US Strike in Iraq on Iran-Backed Militias Results in Two Deaths
©Archives: US army soldiers queue to board a plane to begin their journey home out of Iraq from the al-Asad Air Base west the capital Baghdad, on November 1, 2011. (Ali Al-Saadi, AFP)
US forces targeted Iran-backed Hezbollah Brigades' sites in Iraq on Wednesday, killing two people. Iraq denounced an another "flagrant violation of Iraq's sovereignty."

Iraq accused the United States of contributing to a "reckless escalation" of violence in the region after American airstrikes targeted Iran-backed groups in the country on Wednesday.

According to Iraqi sources, the US strikes targeted the Hezbollah Brigades, a group affiliated with the Hashd al-Shaabi (Popular Mobilisation Force), an alliance of Iran-backed former paramilitary groups now integrated into Iraq's regular armed forces.

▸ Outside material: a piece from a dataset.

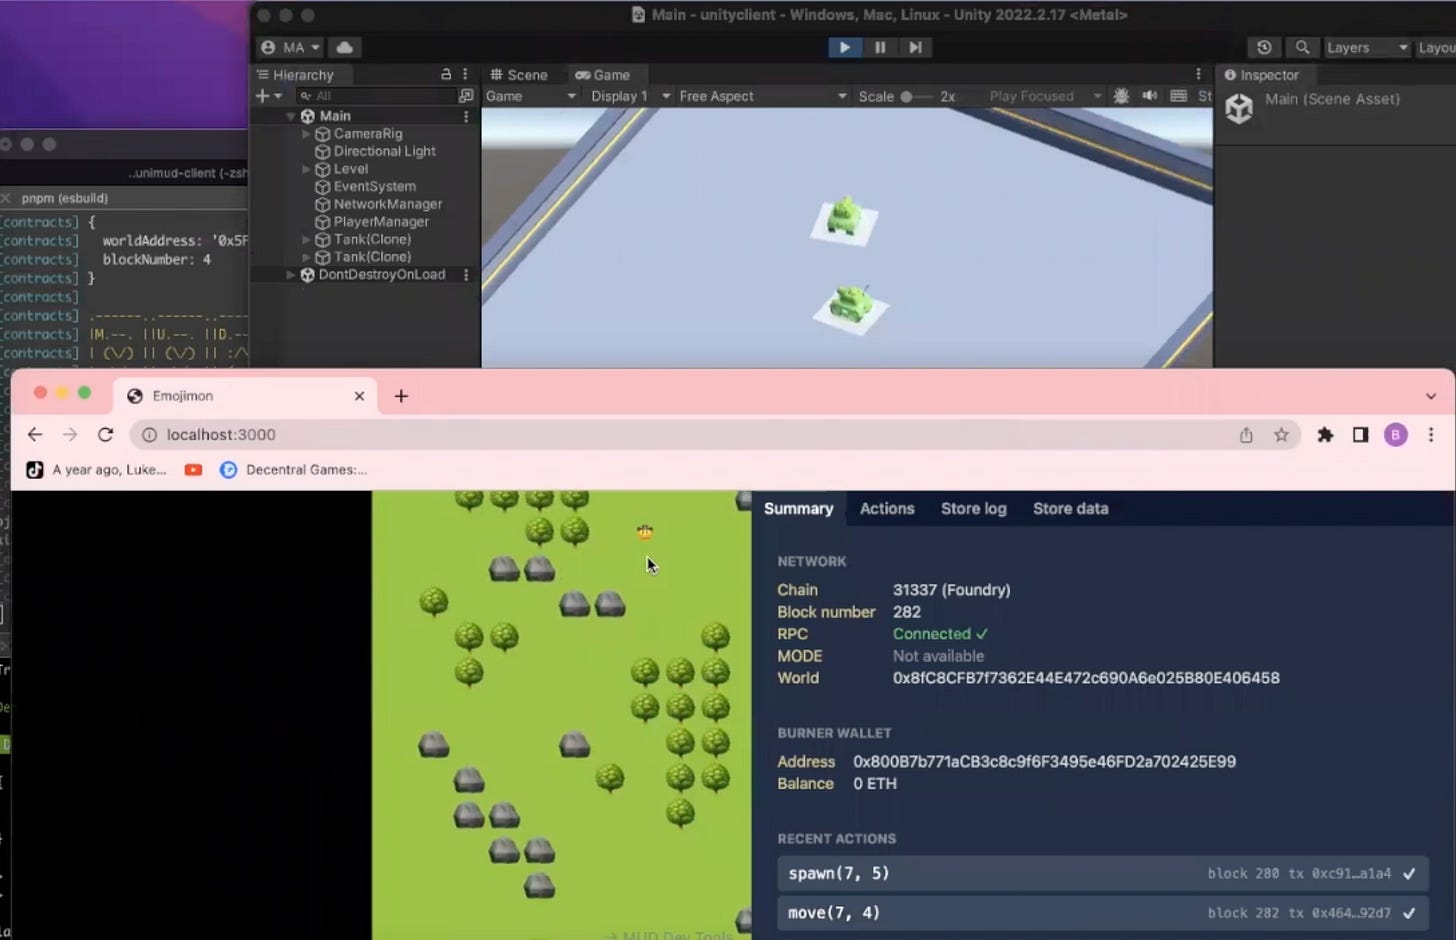1456x940 pixels.
Task: Open the Layers dropdown
Action: click(x=1366, y=47)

They hit sites in the Jurf al-Sakhr area, south of Baghdad, as well as in the Al-Qaim area on the border with Syria.

Two people were killed and two wounded in the bombardments in the Al-Qaim sector, an interior ministry official and a former member of the Hashd al-Shaabi said.

The US strikes come against an already explosive regional backdrop, fuelled by the war in Gaza between Washington's ally Israel and the Iranian-backed Palestinian Islamist movement Hamas.

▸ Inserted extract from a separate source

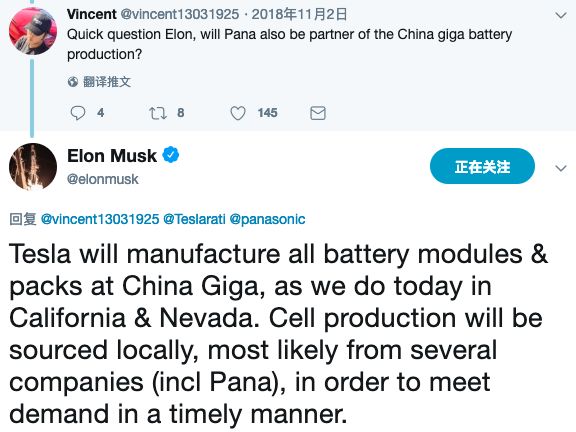Click the Vincent display name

In a statement, Pentagon chief Lloyd Austin said that US forces had carried out "necessary and proportionate strikes" against "three facilities used by the Iranian-backed Ketaeb Hezbollah militia group (the Hezbollah Brigades) and other Iran-affiliated groups in Iraq."

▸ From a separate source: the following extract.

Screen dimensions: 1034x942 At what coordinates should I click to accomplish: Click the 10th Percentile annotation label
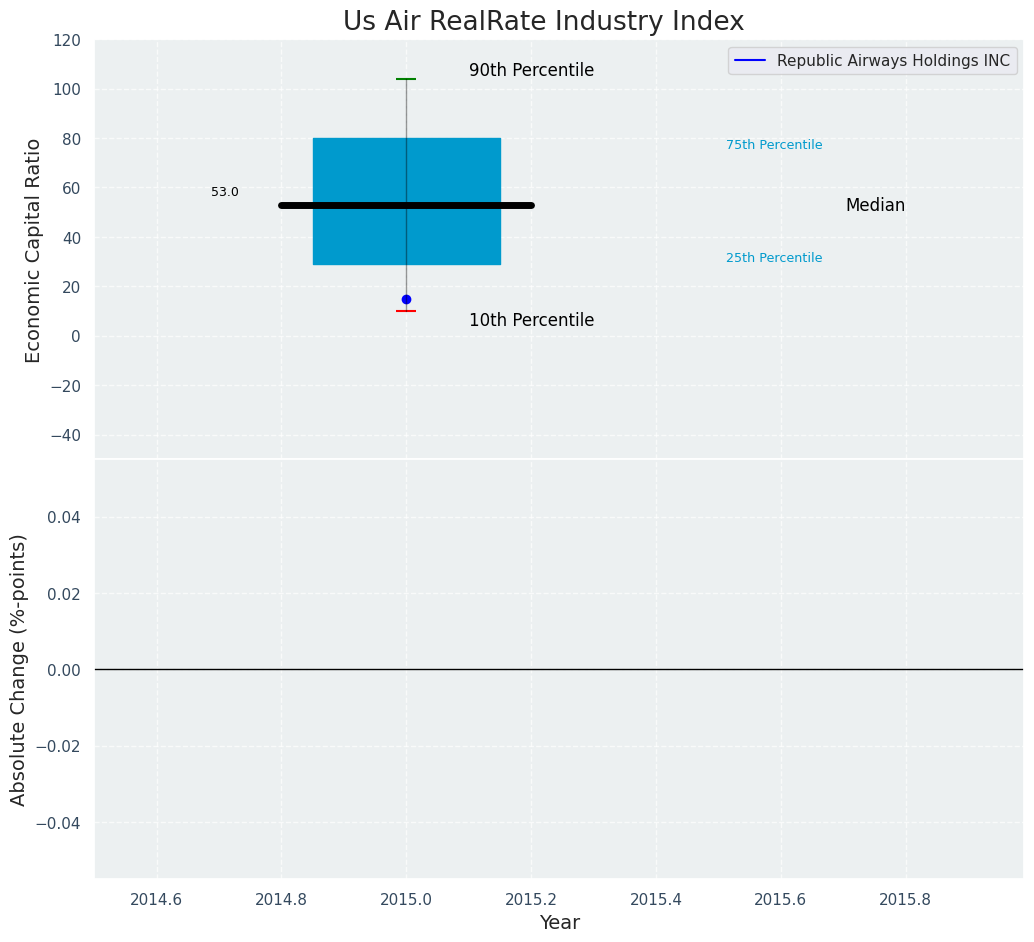pyautogui.click(x=531, y=321)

"These precision strikes are in direct response to a series of escalatory attacks against US and coalition personnel in Iraq and Syria by Iranian-sponsored militias," he said, referring to the US-led coalition against the Islamic State (IS) jihadist group.


In fact, the strikes came just days after US troops in western Iraq were targeted with ballistic missiles and rockets in an attack that the Pentagon blamed on militants supported by Tehran.

US-led coalition forces in Iraq and Syria have been targeted in more than 150 attacks since mid-October, many of them claimed by the Islamic Resistance in Iraq, a loose alliance of Iran-linked groups that oppose US support for Israel in the Gaza conflict.

'Violation of Sovereignty'


US forces carried out several air strikes against the groups they hold responsible, drawing a backlash from Iraq which accused the coalition of overstepping its mission to assist the campaign against IS jihadists and called for its withdrawal.

National Security Adviser Qassem al-Araji said that Wednesday's strikes were another "flagrant violation of Iraq's sovereignty" and "do not help bring calm."

"The US side should pile on the pressure for a halt to the (Israeli) offensive in Gaza rather than targeting and bombing the bases of an Iraqi national body," Araji said in a post on X, formerly Twitter, referring to the Hashd al-Shaabi.

After previous US strikes, Prime Minister Mohamed Shia al-Sudani called for the US-led coalition in Iraq to leave, saying that the deployment must end to ensure Iraq's security.

There are roughly 2,500 US troops in Iraq and some 900 in neighboring Syria.